A preliminary 2023 property tax levy approved by the Anoka County Board Sept. 27 is unchanged from 2022 as well as 2021.
The $141,927,676 certified levy cannot be increased, but it can be cut before the board acts on the final levy and 2023 budget at its Friday, Dec. 2 meeting following a public hearing at 6 p.m. Thursday, Dec. 1.
Commissioner Scott Schulte, county board chairman, said the board had three work sessions to discuss the levy and budget and at the first, staff presented five different levy options ranging from a zero to a 5% increase.
Once the board reached consensus to have a flat levy, it had to decide how to fill an expenditure gap in the budget, Schulte said in a follow-up interview. The decision was to tap into the county’s asset preservation fund to the tune of $12 million.
This fund uses already collected tax dollars that are left after the county has set aside a mandated 38% of its reserves for cash flow and emergencies, Cory Kampf, chief finance officer, said.
As part of the 2023 budget and beyond, the county is implementing a pay plan for non-union employees who are paid less than their counterparts in metro area counties and cities as well as the private sector, Schulte said. The pay discrepancies were found in a wage study performed for the county by an outside consultant.

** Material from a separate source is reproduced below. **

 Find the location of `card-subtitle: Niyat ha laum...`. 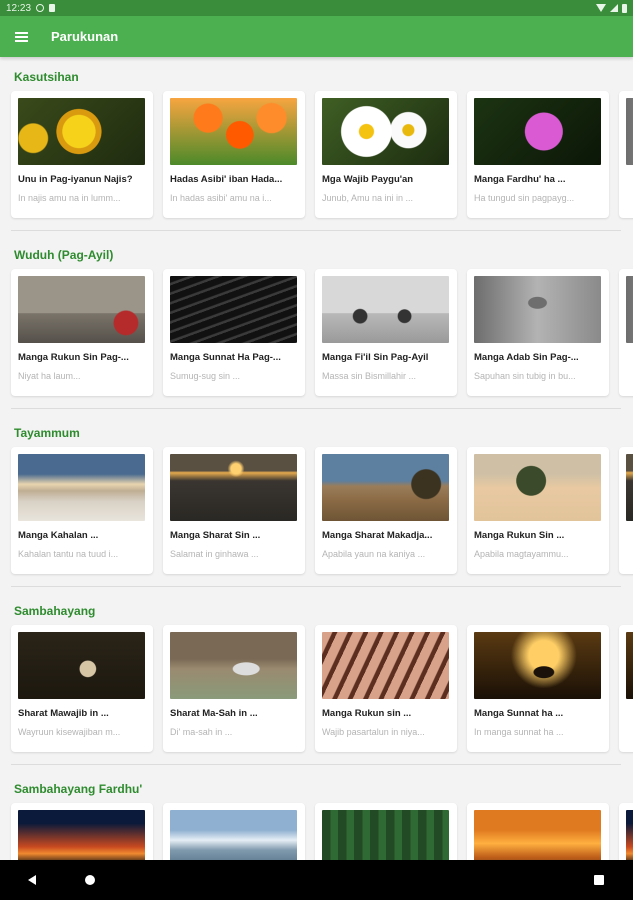

card-subtitle: Niyat ha laum... is located at coordinates (50, 376).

“This has impacted the ability of the county to hire and retain employees and affects roughly half the workforce,” Schulte said.
Under the plan, these employee salaries will increase to mid-point compared with others in their pay sector over two years, but the cost will be spread out over a three-year budget cycle.
The county had already taken steps to address pay inequities for staff in the county attorney’s office and 911 dispatchers in Central Communications, as well as deputies and supervisors in the sheriff’s department through a union agreement earlier this year, Schulte said.
The board voted 6-1 to approve the levy with Commissioner Mandy Meisner opposed. She proposed a 2.5% increase, but failed to get a second to her motion.
Meisner, in a response to email questions, said that the levy supports ongoing operational expenses, primarily staff wages and benefits.
“My motion to raise our levy 2.5% was to have space to fast track our employee wage corrections,” Meisner wrote. “Our staff wages are far behind and it has hindered both keeping and attracting talent to the point of crisis in several areas.”
Inflation, which has hit the county hard in 2022 in areas such as fuel and utility costs, was talked about a lot at the work sessions and it has put pressure on the 2023 levy and budget, but the hope is that inflation eases in 2023, Schulte said in the interview.
At the board meeting, Commissioner Mike Gamache thanked staff for their hard work, which made it easier for the board to get to a flat levy even with funding for salary increases.
“We have come to a good conclusion,” Schulte said.
A lot of people are having tough times right now and the last thing they need is a tax levy increase, Commissioner Matt Look said.
“This is a responsible levy, but we may not always be able to do it,” Look said.
The board also approved a preliminary public safety levy of $1.75 million, which has been unchanged for several years.
It appears as a line item on property tax statements under a special state law that allows the county to levy property taxes for public safety improvement and equipment plus finance the cost of designing, constructing and acquiring county-wide projects benefiting the county and its municipalities.
Kampf said the 2023 levy was earmarked for an ongoing project to upgrade the 800-megahertz system radio towers, “refresh” public safety information technology equipment and continue paying back the county for the public safety data system project costs. The state law sunsets at the end of 2023, so the county will have to seek legislative approval at the next session if it wants to extend the levy.